Wednesday, November 25, 2015

Xilinx Interview Questions


Xilinx Interview Questions for an embedded system in software development domain.
The interview that I attended for Xilinx India Technology Services Pvt Ltd. for a Senior Engineer post and the requirement was for Linux Device Driver Developer.
There were a total 5 rounds of technical and 1 HR round. All technical rounds were full of technical questions only and there were no such problem solving questions I encountered.
In my opinion it was not that tough to crack this interview, and it was an average experience.


Round #1
The first round was basic C questions and some of the Linux kernel questions.

    Q1: How comfortable are you in C and data structures?
    Q2: What is structure padding?
    Q3: Write a program to detect if a system is little-endian or big-endian?
    Q4: Can you write a program to convert big-endian to little-endian?
    Q5: Why do we use copy_to_user() in kernel programs?
    Q6: Why volatile keyword is used?

Round #2
This was a short round and contain some generic and some specific questions to topics I have worked on my career.

    Q1: Why do you want to change your job?
    Q2: Have you notified your manager about your problems?
    Q3: How a particular driver is called or loaded for a device?
    Q4: Explain basic driver architecture.
    Q5: How did you design your driver?
    Q6: What is static and dynamic module linking in Linux kernel?
    Q7: How an interrupt from your device propagates to the IRQ handler that you registered?

Round #3
The interviewer was keep on questioning me on my understanding of complete system hierarchy and where do my driver sits in the system.
This was really an interesting round.

    Q1: In which domain you worked?
    Q2: What is SCSI?
    Q3: How do data transfer happen in between the system and your controller?
    Q4: Who initiates the data transfer?
    Q5: How your driver is invoked by the system?
    Q6: Can you explain the complete I/O propagation path?
    Q7: What is PCI SR-IOV?
    Q8: How did you implement SR-IOV in your driver?
    Q9: How did you detect from your driver that you are dealing with a physical function or a virtual function?
    Q10: What is Scatter/Gather?
    Q11: Why do you need a Scatter/Gather?
    Q12: Can you write a C program to remove a node from a single linked list?
    Q13: What is little-endian and big-endian and how do you detect if your system is little-endian or big-endian? [Repeated question from Round #1]

Round #4
This was again a short round.
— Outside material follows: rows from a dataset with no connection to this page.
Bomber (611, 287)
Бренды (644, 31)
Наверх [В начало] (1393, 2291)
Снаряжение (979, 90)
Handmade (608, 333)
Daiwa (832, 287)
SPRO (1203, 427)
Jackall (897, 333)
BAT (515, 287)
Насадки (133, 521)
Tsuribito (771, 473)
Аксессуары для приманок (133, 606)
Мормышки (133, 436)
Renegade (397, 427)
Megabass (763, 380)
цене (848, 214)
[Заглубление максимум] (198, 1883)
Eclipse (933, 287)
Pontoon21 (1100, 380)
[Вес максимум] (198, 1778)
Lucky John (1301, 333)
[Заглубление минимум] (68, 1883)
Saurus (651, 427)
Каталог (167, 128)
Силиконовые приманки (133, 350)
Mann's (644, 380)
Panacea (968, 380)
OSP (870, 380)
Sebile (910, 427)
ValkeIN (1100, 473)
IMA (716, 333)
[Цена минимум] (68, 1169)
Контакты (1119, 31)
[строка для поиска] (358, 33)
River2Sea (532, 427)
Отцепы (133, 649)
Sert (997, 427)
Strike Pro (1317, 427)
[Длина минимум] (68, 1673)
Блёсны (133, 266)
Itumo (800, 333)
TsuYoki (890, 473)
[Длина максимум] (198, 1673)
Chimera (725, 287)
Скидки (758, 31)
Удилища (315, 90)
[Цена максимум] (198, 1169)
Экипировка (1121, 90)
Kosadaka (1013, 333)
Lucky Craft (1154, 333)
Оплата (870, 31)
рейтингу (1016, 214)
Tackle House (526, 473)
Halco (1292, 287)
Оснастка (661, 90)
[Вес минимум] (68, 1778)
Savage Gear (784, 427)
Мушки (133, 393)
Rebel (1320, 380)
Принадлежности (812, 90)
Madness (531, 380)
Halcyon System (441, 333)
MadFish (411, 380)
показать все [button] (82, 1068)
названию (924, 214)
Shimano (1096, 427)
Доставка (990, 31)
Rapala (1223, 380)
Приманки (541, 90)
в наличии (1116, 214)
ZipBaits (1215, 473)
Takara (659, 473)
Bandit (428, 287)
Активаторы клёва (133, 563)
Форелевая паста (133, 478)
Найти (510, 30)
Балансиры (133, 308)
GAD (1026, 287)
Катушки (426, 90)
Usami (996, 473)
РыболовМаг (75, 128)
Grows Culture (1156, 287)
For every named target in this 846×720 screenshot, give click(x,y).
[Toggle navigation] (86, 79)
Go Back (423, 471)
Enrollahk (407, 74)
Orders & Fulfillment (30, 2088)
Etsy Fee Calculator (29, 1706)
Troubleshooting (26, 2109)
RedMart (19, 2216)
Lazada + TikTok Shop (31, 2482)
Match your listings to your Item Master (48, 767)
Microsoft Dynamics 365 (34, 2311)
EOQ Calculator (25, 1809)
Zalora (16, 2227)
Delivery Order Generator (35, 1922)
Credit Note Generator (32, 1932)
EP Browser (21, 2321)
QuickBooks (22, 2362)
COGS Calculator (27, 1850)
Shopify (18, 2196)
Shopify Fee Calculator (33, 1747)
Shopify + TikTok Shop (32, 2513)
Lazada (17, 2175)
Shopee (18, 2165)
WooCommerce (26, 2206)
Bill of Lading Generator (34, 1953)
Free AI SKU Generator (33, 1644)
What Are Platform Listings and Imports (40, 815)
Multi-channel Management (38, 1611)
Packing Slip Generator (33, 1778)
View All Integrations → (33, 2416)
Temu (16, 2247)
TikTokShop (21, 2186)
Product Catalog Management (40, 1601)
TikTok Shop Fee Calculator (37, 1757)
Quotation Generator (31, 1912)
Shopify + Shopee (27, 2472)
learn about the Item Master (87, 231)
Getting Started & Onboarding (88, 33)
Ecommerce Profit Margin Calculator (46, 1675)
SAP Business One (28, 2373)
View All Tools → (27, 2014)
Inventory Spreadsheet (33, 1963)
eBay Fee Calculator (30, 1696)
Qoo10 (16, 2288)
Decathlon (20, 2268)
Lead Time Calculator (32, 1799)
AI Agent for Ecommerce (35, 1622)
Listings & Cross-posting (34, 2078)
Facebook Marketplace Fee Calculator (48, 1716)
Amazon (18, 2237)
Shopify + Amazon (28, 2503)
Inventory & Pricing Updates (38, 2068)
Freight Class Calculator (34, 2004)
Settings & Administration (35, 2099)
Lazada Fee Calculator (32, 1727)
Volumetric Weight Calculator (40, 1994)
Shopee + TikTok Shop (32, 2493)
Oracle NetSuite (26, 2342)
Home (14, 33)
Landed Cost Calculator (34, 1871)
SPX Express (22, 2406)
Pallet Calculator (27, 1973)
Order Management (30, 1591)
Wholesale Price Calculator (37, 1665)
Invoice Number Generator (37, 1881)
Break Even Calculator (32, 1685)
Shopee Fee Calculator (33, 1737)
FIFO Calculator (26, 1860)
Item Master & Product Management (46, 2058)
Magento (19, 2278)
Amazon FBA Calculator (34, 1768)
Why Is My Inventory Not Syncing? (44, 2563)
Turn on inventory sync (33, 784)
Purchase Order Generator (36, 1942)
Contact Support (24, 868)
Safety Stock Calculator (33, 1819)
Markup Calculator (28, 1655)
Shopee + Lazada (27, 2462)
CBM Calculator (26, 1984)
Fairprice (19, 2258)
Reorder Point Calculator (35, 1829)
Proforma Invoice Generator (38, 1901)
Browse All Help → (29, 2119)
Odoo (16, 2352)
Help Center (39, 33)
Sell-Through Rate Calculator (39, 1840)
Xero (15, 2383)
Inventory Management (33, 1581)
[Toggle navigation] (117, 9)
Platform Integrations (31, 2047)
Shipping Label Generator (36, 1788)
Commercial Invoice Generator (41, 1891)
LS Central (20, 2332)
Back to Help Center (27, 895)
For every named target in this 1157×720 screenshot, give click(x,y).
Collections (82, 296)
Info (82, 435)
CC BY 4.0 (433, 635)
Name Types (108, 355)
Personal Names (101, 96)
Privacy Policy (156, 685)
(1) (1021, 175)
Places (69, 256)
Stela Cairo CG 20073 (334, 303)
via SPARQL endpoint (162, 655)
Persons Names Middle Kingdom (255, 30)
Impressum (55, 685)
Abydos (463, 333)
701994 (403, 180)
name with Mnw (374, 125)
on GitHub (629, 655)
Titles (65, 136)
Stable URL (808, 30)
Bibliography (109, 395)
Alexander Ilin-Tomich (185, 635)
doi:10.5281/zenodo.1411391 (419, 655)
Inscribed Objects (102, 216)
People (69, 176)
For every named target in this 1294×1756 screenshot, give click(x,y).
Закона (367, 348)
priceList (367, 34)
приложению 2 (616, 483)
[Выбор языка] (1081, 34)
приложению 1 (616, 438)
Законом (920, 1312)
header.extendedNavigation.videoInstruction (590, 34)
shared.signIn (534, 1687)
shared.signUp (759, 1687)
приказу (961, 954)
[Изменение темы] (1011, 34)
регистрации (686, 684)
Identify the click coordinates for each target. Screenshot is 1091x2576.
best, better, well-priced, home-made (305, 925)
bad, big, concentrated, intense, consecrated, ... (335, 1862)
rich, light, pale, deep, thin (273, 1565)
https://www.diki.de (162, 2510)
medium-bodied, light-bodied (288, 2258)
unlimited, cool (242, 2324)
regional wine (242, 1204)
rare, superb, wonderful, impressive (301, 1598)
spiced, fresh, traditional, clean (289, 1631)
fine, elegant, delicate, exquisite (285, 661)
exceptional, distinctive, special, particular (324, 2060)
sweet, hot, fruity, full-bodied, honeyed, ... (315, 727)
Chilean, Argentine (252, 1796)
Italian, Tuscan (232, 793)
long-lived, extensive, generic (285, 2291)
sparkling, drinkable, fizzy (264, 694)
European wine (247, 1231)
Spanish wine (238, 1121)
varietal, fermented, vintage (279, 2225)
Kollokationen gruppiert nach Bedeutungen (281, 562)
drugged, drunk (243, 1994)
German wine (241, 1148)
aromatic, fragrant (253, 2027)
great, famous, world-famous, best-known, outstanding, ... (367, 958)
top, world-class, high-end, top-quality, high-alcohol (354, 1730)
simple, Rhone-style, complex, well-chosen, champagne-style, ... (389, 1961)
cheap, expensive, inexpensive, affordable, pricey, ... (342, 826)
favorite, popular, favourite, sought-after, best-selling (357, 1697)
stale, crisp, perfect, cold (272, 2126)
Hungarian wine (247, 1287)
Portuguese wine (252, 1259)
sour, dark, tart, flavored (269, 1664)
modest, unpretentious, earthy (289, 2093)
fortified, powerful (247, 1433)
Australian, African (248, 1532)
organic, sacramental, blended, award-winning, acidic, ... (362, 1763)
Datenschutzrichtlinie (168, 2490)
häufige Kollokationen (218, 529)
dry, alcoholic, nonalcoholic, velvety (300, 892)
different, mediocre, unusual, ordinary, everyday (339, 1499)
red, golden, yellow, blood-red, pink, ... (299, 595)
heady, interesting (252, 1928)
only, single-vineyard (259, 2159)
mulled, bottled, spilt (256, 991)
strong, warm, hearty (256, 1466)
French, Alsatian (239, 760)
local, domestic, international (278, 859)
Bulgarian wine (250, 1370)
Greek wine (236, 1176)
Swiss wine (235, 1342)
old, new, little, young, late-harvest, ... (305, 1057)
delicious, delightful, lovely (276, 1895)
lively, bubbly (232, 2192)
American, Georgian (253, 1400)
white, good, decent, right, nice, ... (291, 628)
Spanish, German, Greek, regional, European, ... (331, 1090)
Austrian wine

The interviewer just introduced himself and explained where I will be working if I will be selected.
As he was a Director of Hardware IP cores, so he just asked some of the basic questions from Linux device driver concepts.

    Q1: How a an I/O propagates from an application to your driver? [Repeated question from Round #3]
    Q2: How your driver is probed?

Round #5
This was again a technical round with some of the questions repeated from other rounds.

    Q1: Big-endian and little-endian? [Repeated question from Round #1 & #3]
    Q2: How to convert a Big-endian DWORD to little-endian? [Repeated question from Round #1]
    Q3: Have you worked in a multi-threaded environment?
    Q4: What is synchronization in kernel?
    Q5: What is sysfs in Linux?
    Q6: Have you ever worked with kernel crash dumps?
    Q7: What is NULL pointer de-referencing?

After this there was a final HR round. There were typical HR questions and nothing extra on this part.
I hope this information will be helpful to some of you people.